De Charles VIII, et de l’état de l’Europe quand il entreprit
la conquête de Naples.


Louis XI laissa son fils Charles VIII, enfant de quatorze ans, faible de corps, et sans aucune culture dans l’esprit, maître du plus beau et du plus puissant royaume qui fût alors en Europe. Mais il lui laissa une guerre civile, compagne presque inséparable des minorités. Le roi, à la vérité, n’était point mineur par la loi de Charles V, mais il l’était par celle de la nature. Sa sœur aînée, Anne, femme du duc de Bourbon-Beaujeu, eut le gouvernement par le testament de son père ; et on prétend qu’elle en était digne. Louis, duc d’Orléans, premier prince du sang, qui fut depuis ce même roi Louis XII, dont la mémoire est si chère, commença par être le fléau de l’État dont il devint depuis le père. D’un côté, sa qualité de premier prince du sang, loin de lui donner aucun droit au gouvernement, ne lui eût pas même donné le pas sur les pairs plus anciens que lui ; de l’autre, il semblait toujours étrange qu’une femme, que la loi déclare incapable du trône, régnât pourtant sous un autre nom. Louis, duc d’Orléans, ambitieux (car les plus vertueux le sont), fit la guerre civile à son souverain pour être son tuteur.
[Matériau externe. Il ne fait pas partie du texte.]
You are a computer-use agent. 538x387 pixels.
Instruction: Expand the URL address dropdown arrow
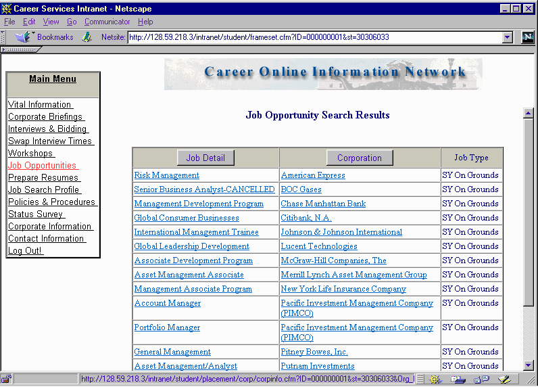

Le parlement de Paris vit alors quel crédit il pouvait un jour avoir dans les minorités. Le duc d’Orléans vint s’adresser aux chambres assemblées pour avoir un arrêt qui changeât le gouvernement. La Vaquerie, homme de loi, premier président, répondit que ni les finances ni le gouvernement de l’État ne regardent le parlement, mais bien les états généraux, lesquels le parlement ne représente pas.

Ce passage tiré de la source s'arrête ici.